Task instructions - Rewrite all of the material with "output" swapped for "report" wherever it occurs, keeping every other part the same. Leave out the pictures.

Records shown -
---*---

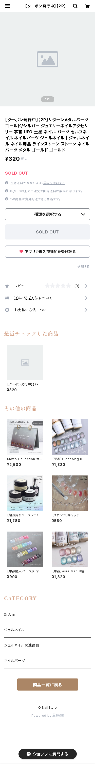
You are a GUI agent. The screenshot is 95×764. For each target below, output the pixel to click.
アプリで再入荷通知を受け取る (48, 252)
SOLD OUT (47, 231)
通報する (84, 266)
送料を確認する (54, 183)
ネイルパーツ (14, 660)
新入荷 (9, 614)
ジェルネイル (14, 630)
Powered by (47, 715)
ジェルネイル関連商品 (22, 645)
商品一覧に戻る (47, 684)
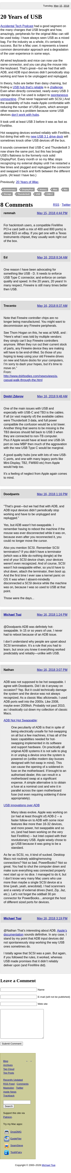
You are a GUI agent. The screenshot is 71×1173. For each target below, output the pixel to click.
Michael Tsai (12, 614)
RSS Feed (9, 1089)
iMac (55, 189)
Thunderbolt (23, 194)
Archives (8, 1070)
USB (38, 194)
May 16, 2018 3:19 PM (52, 918)
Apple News (9, 1097)
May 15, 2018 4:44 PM (52, 213)
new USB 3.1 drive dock (47, 136)
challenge (56, 87)
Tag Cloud (8, 1074)
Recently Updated (13, 1085)
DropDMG (16, 1137)
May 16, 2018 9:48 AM (52, 396)
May (56, 5)
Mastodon (8, 1093)
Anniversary (10, 189)
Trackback (8, 1101)
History (43, 189)
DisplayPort (27, 189)
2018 (66, 5)
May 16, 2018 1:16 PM (52, 494)
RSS (56, 204)
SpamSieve (16, 1151)
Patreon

---*---

Output of the task -
You are a GUI agent. The screenshot is 95×764. For each target below, report the pixel to click.
アプリで再入荷通知を受け取る (48, 252)
SOLD OUT (47, 231)
通報する (84, 266)
送料を確認する (54, 183)
ネイルパーツ (14, 660)
新入荷 (9, 614)
ジェルネイル (14, 630)
Powered by (47, 715)
ジェルネイル関連商品 (22, 645)
商品一覧に戻る (47, 684)
You are a GUI agent. The screenshot is 71×1173. For each target below, report the pixel to click.
Michael Tsai (12, 614)
RSS Feed (9, 1089)
iMac (55, 189)
Thunderbolt (23, 194)
Archives (8, 1070)
USB (38, 194)
May 16, 2018 3:19 PM (52, 918)
Apple News (9, 1097)
May 15, 2018 4:44 PM (52, 213)
new USB 3.1 drive dock (47, 136)
challenge (56, 87)
Tag Cloud (8, 1074)
Recently Updated (13, 1085)
DropDMG (16, 1137)
May 16, 2018 9:48 AM (52, 396)
May (56, 5)
Mastodon (8, 1093)
Anniversary (10, 189)
Trackback (8, 1101)
History (43, 189)
DisplayPort (27, 189)
2018 (66, 5)
May 16, 2018 1:16 PM (52, 494)
RSS (56, 204)
SpamSieve (16, 1151)
Patreon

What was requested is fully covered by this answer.